To get a better idea of what the USB 2.0 and eSATA connectors look like I took a picture of each sitting next to each other. You won’t be able to mix the two connectors up as the you can’t force one into the other. Not all systems will have an eSATA port, so if you are wanting an eSATA drive be sure your system supports it!
The motherboard I tested the OCZ Throttle on was the ASUS P6T Deluxe. This Intel X58 Express based motherboard is an enthusiast motherboard for certain as it retails for $309.99 plus shipping and supports all Intel Core i7 processors. Even this top of the line $300+ motherboard doesn’t offer Power Over eSATA, so the USB cable must be used to power the OCZ Throttle eSATA drive as shown in the picture above.
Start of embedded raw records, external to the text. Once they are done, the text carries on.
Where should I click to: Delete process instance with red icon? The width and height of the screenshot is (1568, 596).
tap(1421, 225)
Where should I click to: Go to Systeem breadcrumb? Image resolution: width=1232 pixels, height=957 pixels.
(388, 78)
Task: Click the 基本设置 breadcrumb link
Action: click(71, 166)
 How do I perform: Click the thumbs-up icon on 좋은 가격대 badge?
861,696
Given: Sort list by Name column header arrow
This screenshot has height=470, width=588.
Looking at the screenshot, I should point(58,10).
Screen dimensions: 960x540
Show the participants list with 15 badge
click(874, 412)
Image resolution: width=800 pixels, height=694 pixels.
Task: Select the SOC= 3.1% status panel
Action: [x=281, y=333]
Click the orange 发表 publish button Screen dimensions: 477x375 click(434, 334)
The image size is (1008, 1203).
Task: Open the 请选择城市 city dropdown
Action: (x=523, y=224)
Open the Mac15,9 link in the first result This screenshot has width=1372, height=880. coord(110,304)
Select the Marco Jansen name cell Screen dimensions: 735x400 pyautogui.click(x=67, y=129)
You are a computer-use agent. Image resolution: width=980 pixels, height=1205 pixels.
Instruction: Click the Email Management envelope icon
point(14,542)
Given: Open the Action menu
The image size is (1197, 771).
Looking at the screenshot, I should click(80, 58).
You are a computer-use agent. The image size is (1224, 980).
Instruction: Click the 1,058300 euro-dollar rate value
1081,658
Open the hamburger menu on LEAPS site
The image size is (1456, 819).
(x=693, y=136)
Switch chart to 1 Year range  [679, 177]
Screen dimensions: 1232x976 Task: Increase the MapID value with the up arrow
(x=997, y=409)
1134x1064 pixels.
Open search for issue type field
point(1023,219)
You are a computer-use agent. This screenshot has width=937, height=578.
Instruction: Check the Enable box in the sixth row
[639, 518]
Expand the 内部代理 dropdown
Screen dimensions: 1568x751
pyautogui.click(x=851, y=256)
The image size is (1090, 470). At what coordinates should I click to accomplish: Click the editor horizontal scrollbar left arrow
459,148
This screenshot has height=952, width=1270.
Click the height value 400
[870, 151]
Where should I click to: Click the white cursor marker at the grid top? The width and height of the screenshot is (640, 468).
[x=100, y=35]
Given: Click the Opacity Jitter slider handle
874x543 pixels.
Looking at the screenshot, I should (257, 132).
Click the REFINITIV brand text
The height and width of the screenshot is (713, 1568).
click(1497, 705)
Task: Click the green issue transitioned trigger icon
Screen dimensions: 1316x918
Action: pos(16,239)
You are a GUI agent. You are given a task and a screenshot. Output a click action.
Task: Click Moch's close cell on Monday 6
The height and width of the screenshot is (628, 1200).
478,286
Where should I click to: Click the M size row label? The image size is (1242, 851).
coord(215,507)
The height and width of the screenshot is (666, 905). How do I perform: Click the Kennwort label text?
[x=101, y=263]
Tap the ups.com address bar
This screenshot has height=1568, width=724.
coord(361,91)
Since I’ve never used an eSATA Flash drive I fired up Device Manager on Windows Vista Ultimate 64-bit and discovered that the device was listed as a SCSI disk device.
Unplugging the eSATA drive and connecting just the USB cable the device was listed under disk drives as a USB device.
A full error scan on HD Tune Pro 3.50 detected no errors and took 6 minutes 24 seconds to complete at roughly 81MB/sec scanning speed. No errors were detected on the 32GB drive that really has just 30.5GB of available space. Now that the drive is known to be error free we can move on to benchmarking the drive.